The history of Phone Booth is packed with almost as many twists and turns as the film itself. Filmed a good three years ago, this was originally set to be released in November 2001, but the studio wanted to wait until leading man Colin Farrell had a higher profile. A year later, just weeks before the film was due to hit the screens, sniper fever gripped Washington DC and Phone Booth went back on the shelf.
As it turns out, this all worked out for the best. Thanks to appearing in seemingly every other film made this year, Farrell is one of the hottest names in Hollywood right now. Also, in a world that is seemingly ruled by fear and uncertainty, Phone Booth manages to surf the current zeitgeist perfectly.
Farrell plays Stu Shepherd, a lying and manipulative New York publicist who uses the said phone booth to ring a potential conquest (the utterly wonderful, if sadly underused, Katie Holmes) so his wife doesn’t see his mobile phone records. No sooner does he hang up than the phone rings again, with the disembodied voice of Kiefer Sutherland on the other end, informing him that he has a sniper rifle trained on him.
The rest of the film basically involves Sutherland’s character mentally torturing Shepherd until he’s a gibbering mess, begging forgiveness for his ‘inhumanity to his fellow man’. We also get, thanks to a smart and witty script, references to Hilary Clinton, reality TV, and society’s obsession with celebrity and violence.
Phone Booth could have been a mess. That it works perfectly is in no small way due to Farrell’s performance. At long last justifying his status as Hollywood’s ‘next big thing’, his portrayal of Shepherd is fantastic. From his swaggering, obnoxious start to the sweating desperation of the finale, this is Farrell’s show all the way.
Credit should also go to Joel Schumacher who handles the material in a brilliantly taut way. Schumacher has been guilty of some horrendous crimes against cinema, such as Batman And Robin – thankfully, this is more reminiscent of previous successes, such as Tigerland and Falling Down.

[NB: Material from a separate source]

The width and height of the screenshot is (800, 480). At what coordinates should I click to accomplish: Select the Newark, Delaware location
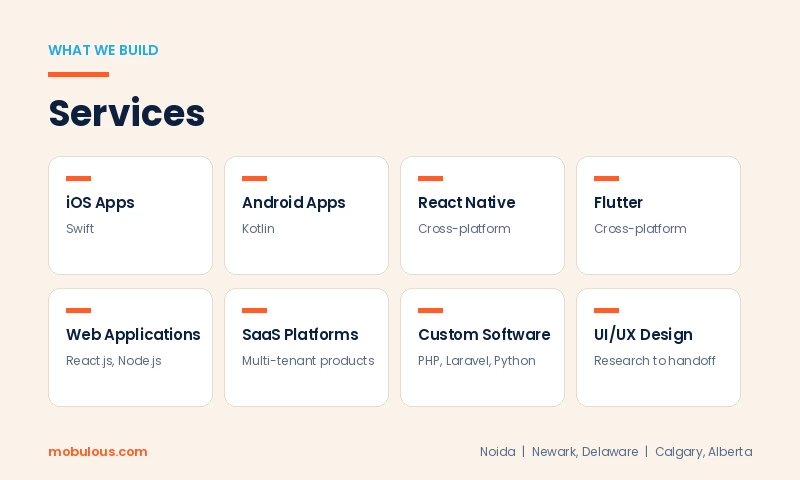(585, 451)
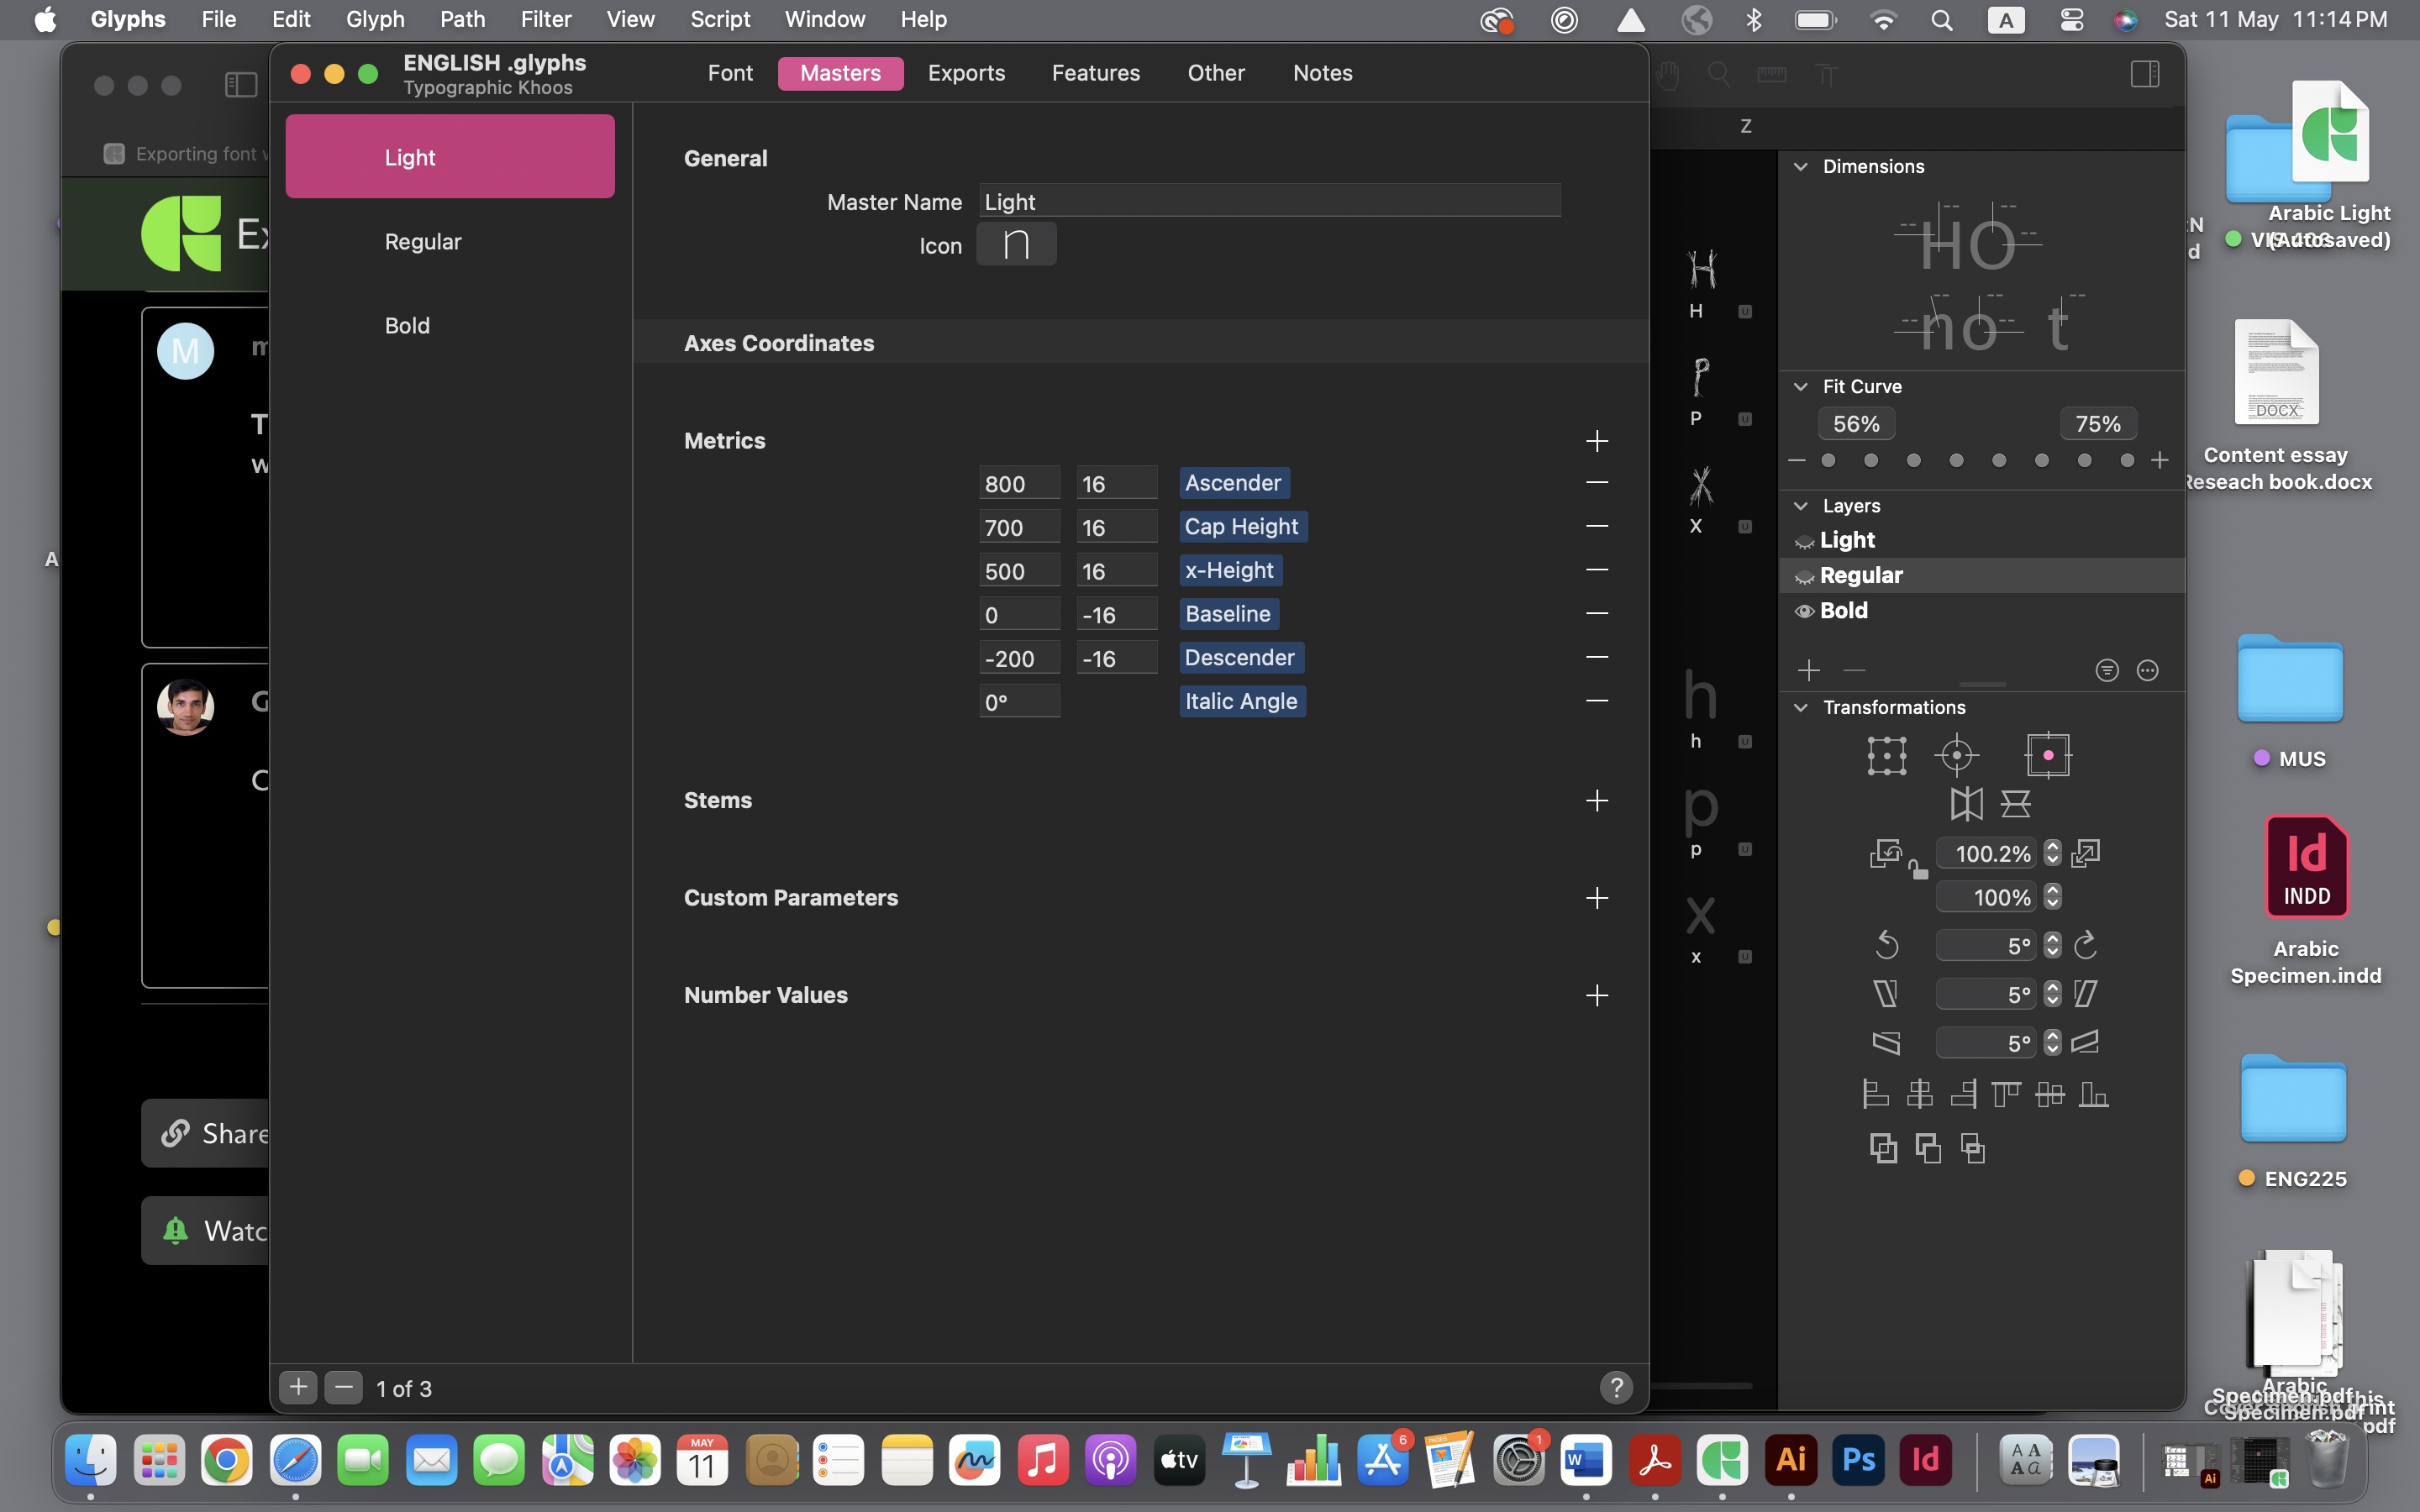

Thanks to the short running time and the ever tightening tension, the film flies by. The spoilsports in the audience could pick holes in the plot (such as why does Stu answer the phone for a second time, and do the police not know anything about bullet trajectories?), but dramatic licence is best employed while watching Phone Booth.
The idea of watching a man talk on the phone for 80 minutes may not sound enthralling but this is truly gripping, and one of the best thrillers in recent years. One thing is for certain – you’ll never stop to answer that ringing payphone again.